ラーメンWalker発!「未来を輝かせるラーメンストーリーズ」第21話

こだわりの「切刃番手26番」の細麺に、15周年の想いをのせて創り上げた、魂のかけ塩らーめん!

2022年07月29日 12時00分更新

 ラーメンWalkerがテーマを決めて名店店主とともに新たなラーメンをお届けする企画。2022年7月6日~11日は、塩ラーメンの名店『町田汁場 しおらーめん進化』が出店した。今回のテーマ「かけラーメン」に創業15周年の想いをのせて、「魂のかけ塩らーめん」を創り上げた。店主・関口信太郎さんが、なぜ塩にこだわるのか。15年の集大成である「かけ塩らーめん~二十六~」の“26”とは? ラーメンの原点から15年の“進化”を伺った。

『町田汁場 しおらーめん 進化』店主・関口信太郎さん

塩ラーメン屋を目指して!ラーメンへの意識を変えた名店店主たちとの出会い

 子供の頃から、塩ラーメンが好きだったという関口さん。「ラーメンだけでなく、刺身も醤油じゃなく塩で食べたり、どの料理も塩で食べるのが好きでしたね。素材の味がわかるから好きなのかなと」。

 10代の頃は音楽に夢を重ね、バンド活動をしながらラーメン屋でアルバイトをしていた。しかし、音楽の道はなかなか思うようにいかず、バンドの解散を機にラーメンの道に進むことを決意する。目指すは子供の頃から好きだった、塩ラーメン専門店。ラーメンを食べ歩き、『支那そばや』をはじめ『ぜんや』『大喜』『中村屋』といった塩ラーメンの名店に影響を受けたことで、はっきりと目標が定まった。

 修業先を考えた時、当時、昼に二毛作営業を行なっていた、せたが屋の『塩ラーメン専門店 ひるがお』が思い浮かんだ。塩ラーメン専門店を目指す関口さんは、2004年、23歳の時、せたが屋の門戸を叩く。代表の前島司さんには、最初から「3年で独立したい」と硬い決意を示して入社。『ひるがお』駒沢本店、新宿御苑店でプロの仕事を学びながら、ラーメンへの探求心を深めていった。3年半の修業期間を経て、2007年10月19日に地元の町田で『町田汁場 しおらーめん進化』を開業した。

小田急小田原線町田駅北口から徒歩16分。駅から離れた地に店を構えた

 「うちを目指してきてもらいたい」と、敢えて駅から遠く、店もわかりにくい立地で開業したものの客足は伸びなかった。塩らーめんが好きで、塩だけ出せば塩しか食べないという発想から塩らーめん専門店を開業した訳だが、店を覗いて醤油がないと帰ってしまう人が多かったという。

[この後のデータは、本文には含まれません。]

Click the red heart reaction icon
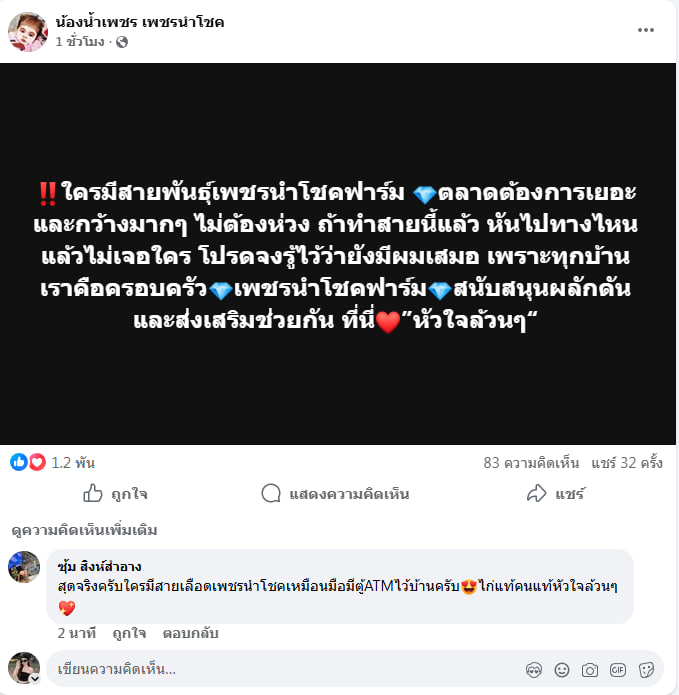Image resolution: width=679 pixels, height=695 pixels. (37, 462)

 関口さんの塩らーめんにかける想いがなかなか理解されない状況で、オープンから半年ほど経った頃、『支那そばや』創業者・佐野実さんがテレビ番組の撮影で店を訪れた。緊張の中、自分の作った塩らーめんを食べて、「お前のらーめんは旨いよ、だけどな、これじゃ伝わらない。自分が旨いと思うだけじゃなく、お客さんに味で伝わるらぁ麺を作れ」。その佐野さんの言葉で、関口さんの考え方は変わった。「自己満足じゃダメだ。塩一本でもお客様に愛される、万人にわかりやすいラーメンということを頭に置いて作らないといけない。佐野さんは、そういうことを言ってるんだとわかりました」。

 スープを丸鶏の肉の味が出るようにシフトしたり、ただ単に量を増やすのではなく、スープも塩ダレも種類を少しずつ変えていき、お客様にわかりやすく伝えるためのマイナーチェンジを繰り返していった。

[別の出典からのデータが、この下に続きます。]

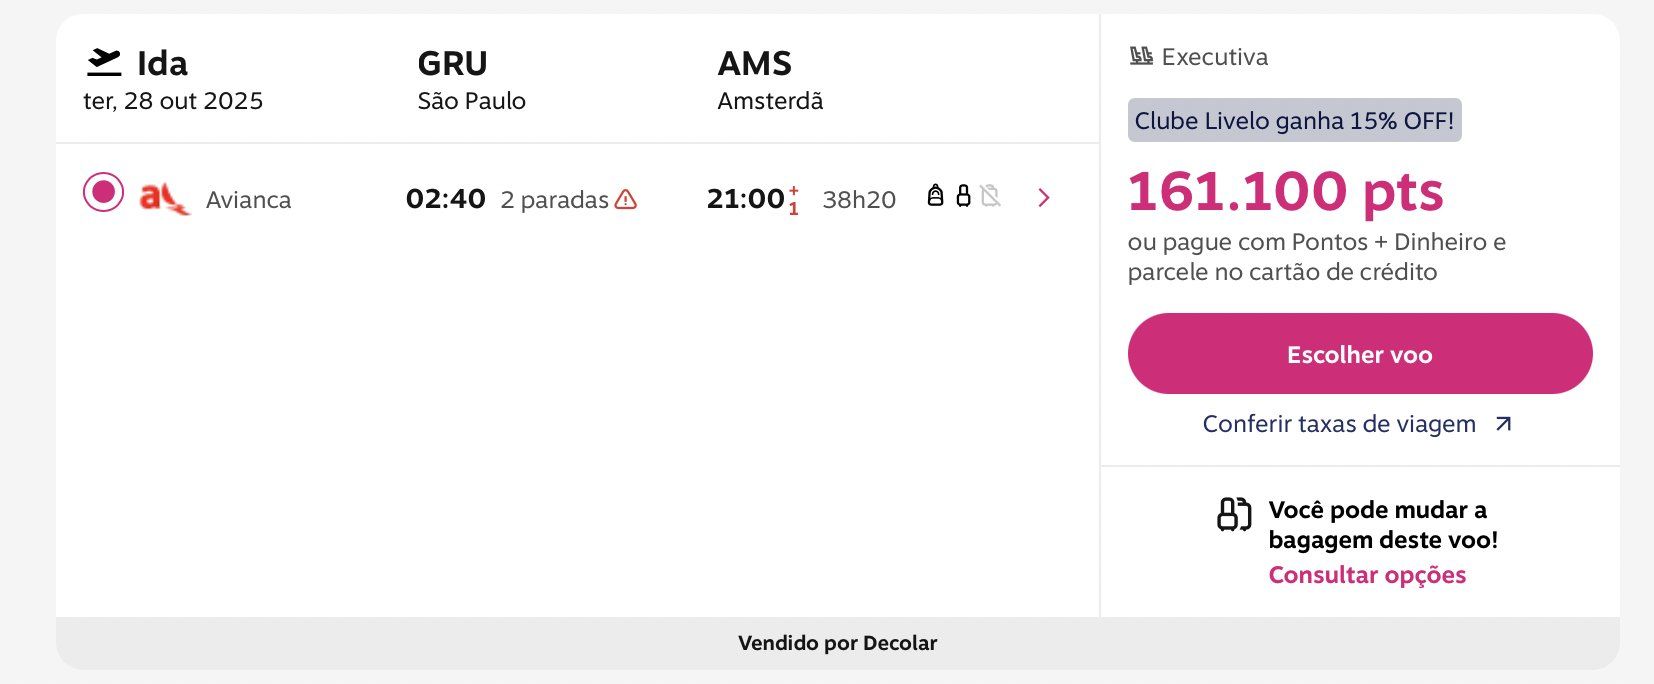This screenshot has width=1654, height=684.
Task: Click the +1 day arrival indicator
Action: [793, 200]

現在の「しおらーめん」。高級地鶏やアゴなど30種類の食材と5種の塩を合わせたスープに、国産小麦の自家製ストレート麺を合わせた一杯

 もともと開業前から麺も自身で手掛けるつもりだったが、「最初からしっかりしたものを作りたかったので、自家製麺の勉強をしながら時期を見計らっていました」と関口さん。支那そばやをリスペクトしつつ「真似にならないように自分なりの麺を作りたい」と、自分の感性で善し悪しが分かれる自家製麺の奥深さ、やりがいを語る。

「国産小麦の美味しいラーメンを知ってほしい」と、2015年?から自家製麺を導入

 塩のスペシャリストの佐野さんと出会ったことで、ラーメンに使う塩も今では30~40種類。支那そばや御用達の高知県産「海一粒」という塩もその一つだ。「それも佐野さんのおかげです。アドバイスをいただいた後に、丸鶏の旨味を強く出したいと思って、海一粒を使うようになりました」。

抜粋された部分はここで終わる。